We have been able to take cells from his patients, turn those into special pluripotent stem cells, and then using CRISPR gene editing, to correct the mutation that causes Wolfram syndrome. Then, we could take the uncorrected and corrected cells, turn those into insulin-producing cells, and then compare them head-to-head. We can see what is happening inside the cell and what that mutation does to the cell. When we did that, we discovered that these cells had many problems in terms of their ability to correctly generate, process, and secrete insulin, which is corrected with gene editing. What is even more incredible is that we are now able to take those patient-derived, genetically corrected cells, transplant them into an animal model of diabetes, and cure the animal model. This is the first demonstration of taking patient cells combined with gene editing, to cure diabetes in an animal model.
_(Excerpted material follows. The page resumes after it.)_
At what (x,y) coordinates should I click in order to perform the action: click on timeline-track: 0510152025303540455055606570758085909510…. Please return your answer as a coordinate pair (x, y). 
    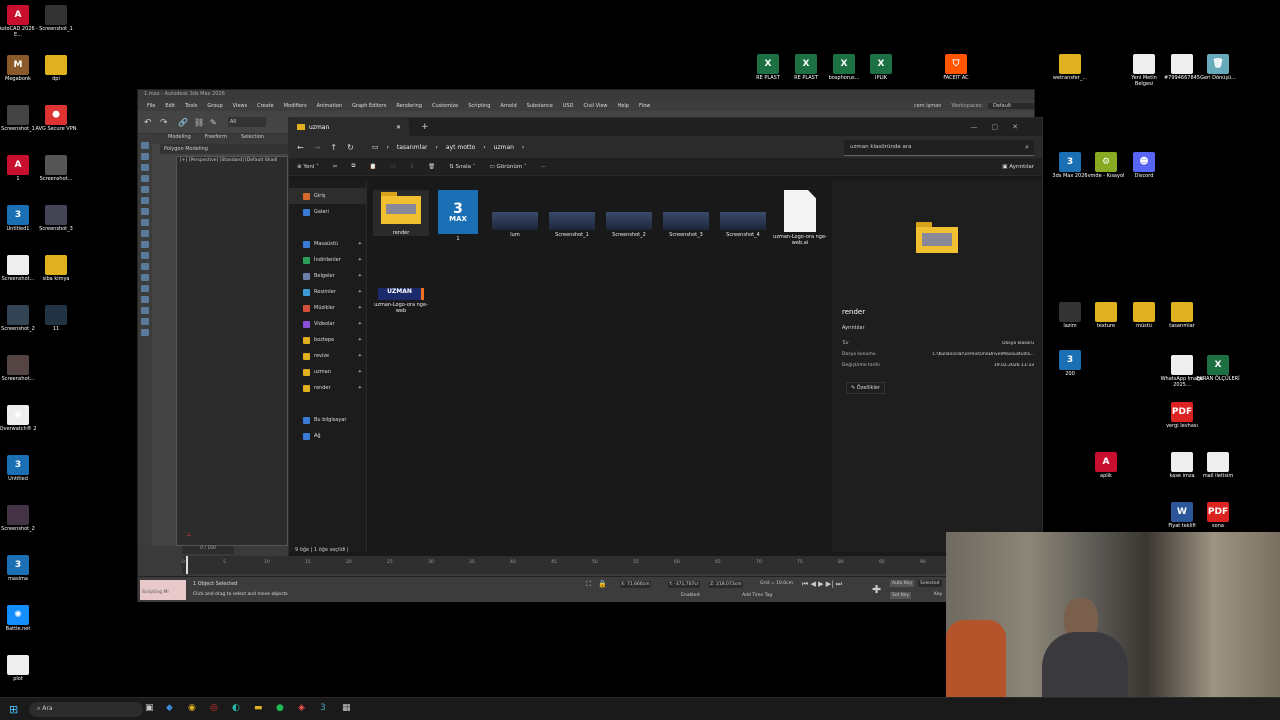
    Looking at the image, I should click on (607, 565).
Our work using this model has led to an ongoing clinical trial, AMX0035, with patients that have Wolfram syndrome.
Achievements at Harvard led to Clinical Trials
Dr. Millman shares that he was the first to discover how to make these cells while he was at Harvard. That technology he discovered is now in clinical trials being conducted by Vertex Pharmaceuticals, though he is not directly involved. Vertex gave an update at the American Diabetes Association meeting last year saying, that it had transplanted at least six patients that time.
So far, two are now cured of diabetes, meaning they no longer need to inject themselves with insulin. In other words, all the patients’ insulin comes from bio-manufactured cells transplanted into these patients using Dr. Millman’s Harvard-developed process. The other patients have only recently received the cells, so more information still needs to be shared. He explains that it takes about half a year for it to transplant to kick in and be able to do its job thoroughly. The patients are showing improvements but have not yet reached a reversal of their insulin.
Dr. Millman notes that it has took seven years since he and the rest of the Harvard team published the original report before, the first patient received the transplant. Seven years may seem like a long time in most people’s minds, but for this type of work, it is amazingly rapid progress for any drug to make it into the clinic. This is particularly true in this case, as this is a new category of drug; cells for regenerative therapy made from an extensive laboratory biomanufacturing process.
The next frontier is to do the work necessary for this technology to become a standard option, like continuous glucose monitors (CGM’s) and pumps, which are already familiar. Dr. Millman is developing large-scale biomanufacturing strategies to generate enough cells to be put into many patients at once and approaches to improve the survival and function of the cells after they have been transplanted.
About 60,000 people are diagnosed with type 1 diabetes each year in the US. Dr. Millman’s goal is to make his process scaled and robust enough that it can help at least treat that many patients, if not more worldwide. As commonplace as CGMs and pumps, ultimately leading to a future without diabetes. However, there is still much scientific research and technological development required to achieve this goal.